» PAGE
▽
I don't want this to have melted by the time my game is over.

I don't want this to have melted by the time my game is over.

Take my 2200 hours of experience in Dota 2. I worked hard at that game; I invested hours and hours of research to improve, always seeking opportunities and advantages. But regardless, a painful loss can take 60 minutes. SIXTY. MINUTES. There is no surrender. You can Abandon the game, but you get punished for this by playing against other players who’ve also abandoned, which is even more unpleasant. Ask me today which game I’d rather play, and I would tell you Heroes of the Storm nine times out of ten. It’s a “lesser” game, certainly. It’s simpler, smoother, more forgiving. Finnicky annoyances like last-hitting enemies in order to get gold, or micromanaging the precious, gear-toting courier, are condensed in order to make the game faster and more fun. Small variances matter less in HOTS than Dota 2; what matters more is the overall movements and tactics of each team. And that’s why I’d rather play it. Also, that your name goes on fire when you get a killstreak.
△
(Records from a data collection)
▽
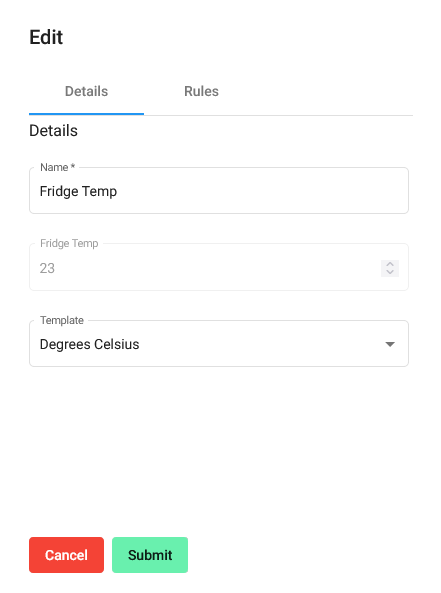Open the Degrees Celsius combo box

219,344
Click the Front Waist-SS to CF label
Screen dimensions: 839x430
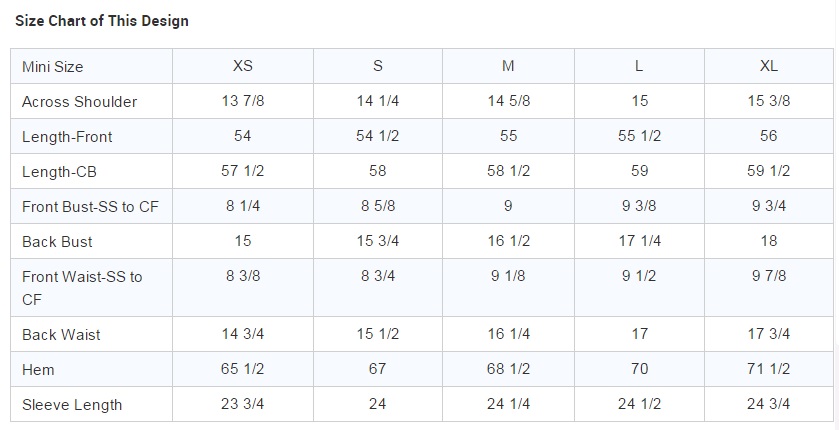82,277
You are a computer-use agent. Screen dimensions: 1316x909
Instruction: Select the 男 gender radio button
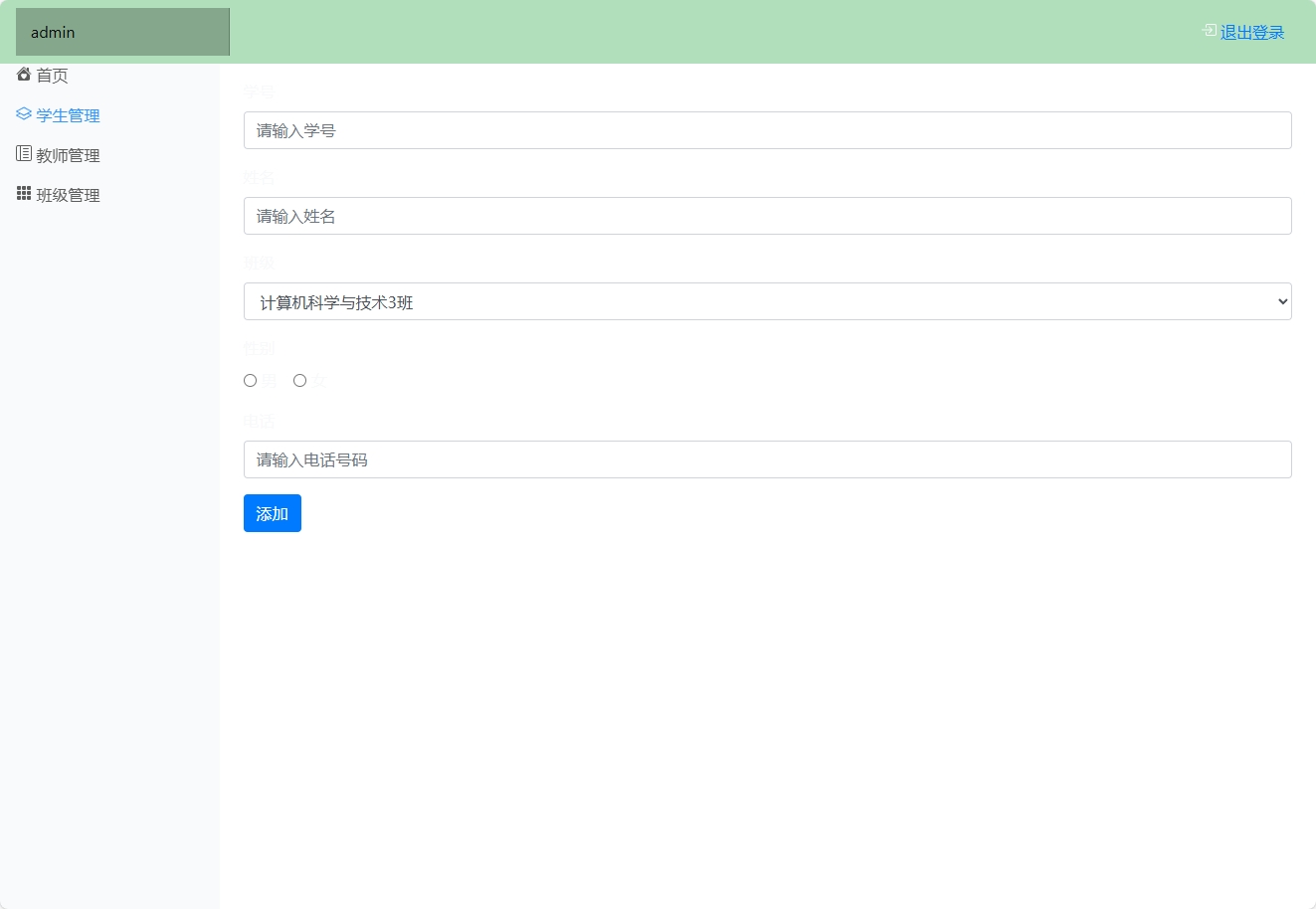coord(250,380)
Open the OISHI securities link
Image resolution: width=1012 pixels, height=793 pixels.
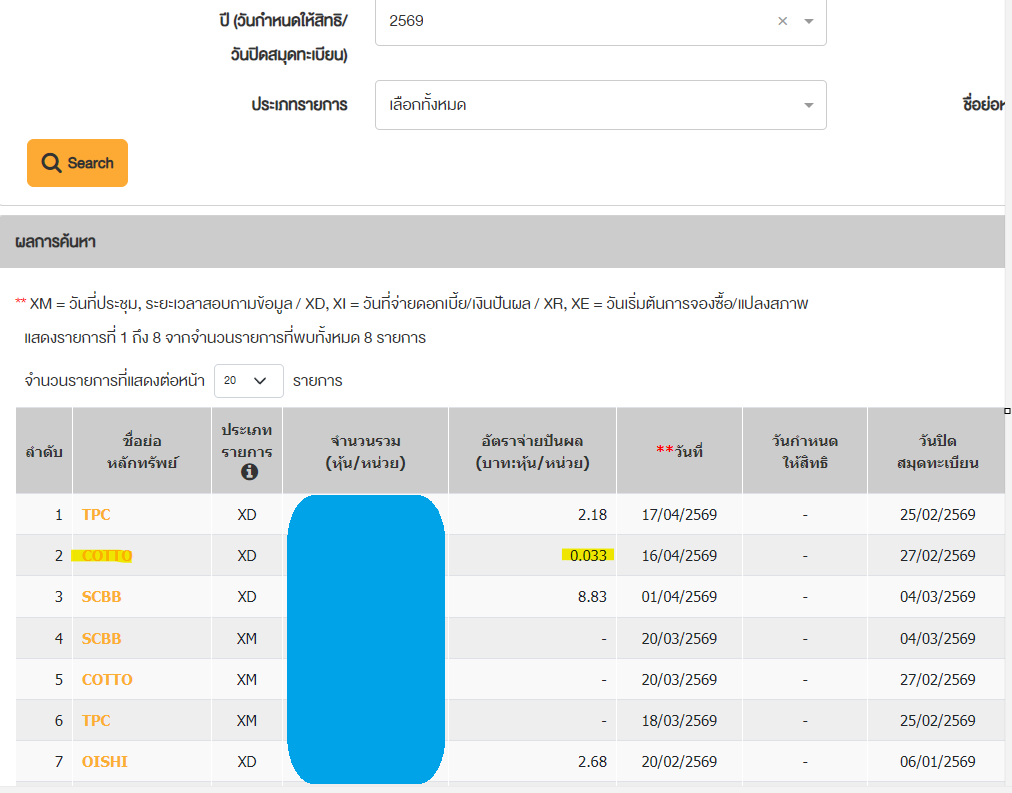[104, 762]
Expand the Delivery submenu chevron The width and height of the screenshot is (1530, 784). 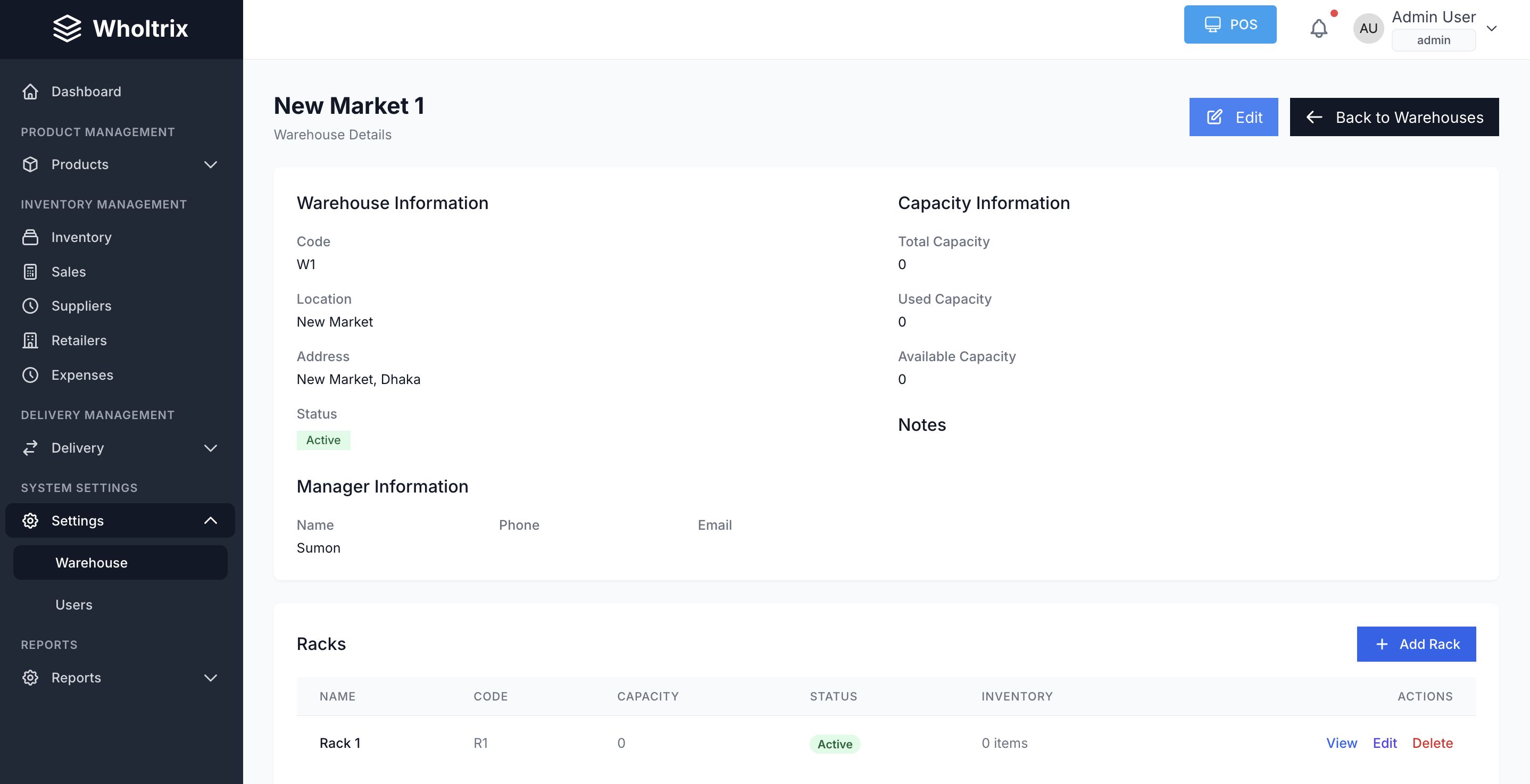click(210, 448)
△
» TASKS FOR THIS EXERCISE
(A) In the passage comparing Dota 2 and Heroes of the Storm, which three descriptions does the writer give Heroes of the Storm in the sentence beginning "It’s simpler"?
(B) According to the passage comparing Dota 2 and Heroes of the Storm, how long can a painful loss in Dota 2 take?

» RESPONSES PER TASK
(A) Simpler, smoother, more forgiving

(B) 60 minutes